The Tribunal is competent and is properly constituted, in accordance with Articles 2, no. 1, paragraph a), 5 and 6, all of the RJAT. The parties have legal personality and capacity, are legitimate and are represented, in accordance with Articles 4 and 10 of the RJAT and Article 1 of Ministerial Order no. 112-A/2011 of 22 March.

There are no nullities and preliminary issues affecting the entire case, therefore the merits of the claim must now be addressed.

C) Subject Matter of the Arbitral Decision

The following issues are placed before the Tribunal, in accordance with the above description:

a) Who bears the burden of proof of the prerequisites for the exemption provided for in Article 14 of RITI?

b) Do the goods transfer operations identified in the file meet the requirements of the exemption provided for in Article 14 of RITI?

D) Factual Matters

D.1 – Proven Facts

The following facts relevant to the decision are considered proven, based on the documentary evidence attached to the file:

a) The Claimant, in the years 2010 to 2012, transferred goods to two companies registered in Spain, B..., SL (B...), with VAT ID ES-... and C... SL (C...), with VAT ID ES-...;

b) Based on Service Orders nos. OI2014…, OI2014… and OI 2014…, the Claimant was subject to a tax inspection procedure (cf. Tax Inspection Report contained in the Administrative File);

c) From the Inspection Action Conclusions Report the following results:

"Conclusion

Given that:

1 – The companies receiving the goods had no physical structure nor personnel to enable them to carry out a commercial, industrial or other activity;

2 – They were not known at the address of their registered office (common to all);

3 – They had common shareholders/attorneys-in-fact between them;

4 – It was common practice for orders between companies that declared Intra-Community Transfers of Goods (TIB) and the Spanish companies to be made by telephone, fax using national numbers, by the same persons, with employment relationships with national companies that paid them dependent labor income. These situations combined with other matters referred to in point 111.2 are in themselves sufficient to cast doubt on the departure of goods from national territory;

5 – Divergences were found between the load capacity of the vehicles identified as having been used in the transport of goods sold by A..., Lda, and the weight of the goods transported, that is, the weight of the goods transported exceeded the load capacity of the vehicle.
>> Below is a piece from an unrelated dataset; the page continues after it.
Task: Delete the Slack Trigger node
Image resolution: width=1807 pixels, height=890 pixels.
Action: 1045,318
6 – The doubt raised by the processing of the order, that is, A..., Lda only received orders from a single person of Portuguese nationality and was never contacted in any way by any other person with connections to those Spanish companies.
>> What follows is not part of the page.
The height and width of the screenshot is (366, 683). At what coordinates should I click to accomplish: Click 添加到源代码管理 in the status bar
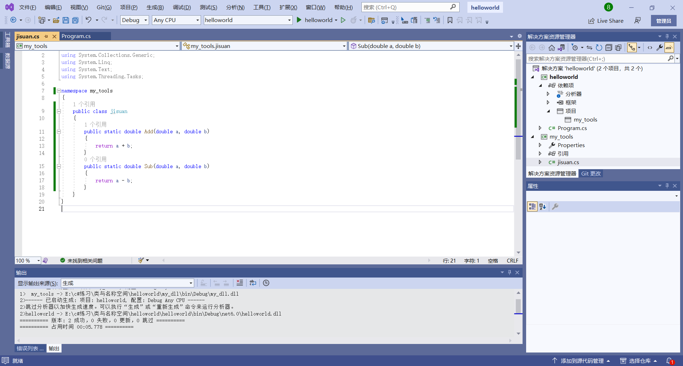coord(582,361)
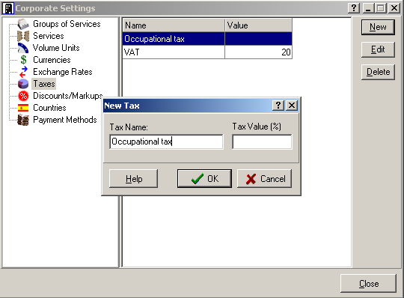The width and height of the screenshot is (404, 298).
Task: Focus the Tax Value (%) field
Action: click(262, 142)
  • A..., Lda issued invoices for sales to a company that was no longer in operation.

Given the foregoing and the absence of other elements/facts that prove unequivocally that the goods in question left Portugal, it is concluded that they were introduced for consumption in national territory and are therefore considered internal goods transfers, subject to tax in accordance with Article 1° of CIVA.
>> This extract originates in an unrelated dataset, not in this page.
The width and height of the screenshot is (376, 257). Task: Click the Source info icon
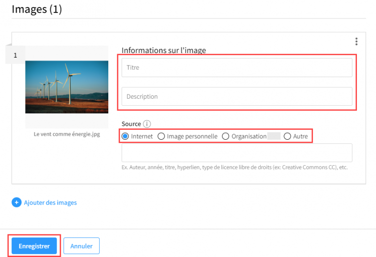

The invoices for sales to those Spanish companies, which are listed in the table attached to this document, total:

[Table with VAT periods showing sales amounts and totals by year 2010-2012, with grand total of € 83,214.36]

By oversight in the Draft Report amounts invoiced by A..., SA were attributed to a different company. In the previous table the error has already been corrected.

Given the foregoing, the following corrections are proposed, in respect of VAT:

[Table showing monthly sales, VAT rates, and calculated VAT amounts for 2010-2012, with totals by year and grand total of € 17,933.45]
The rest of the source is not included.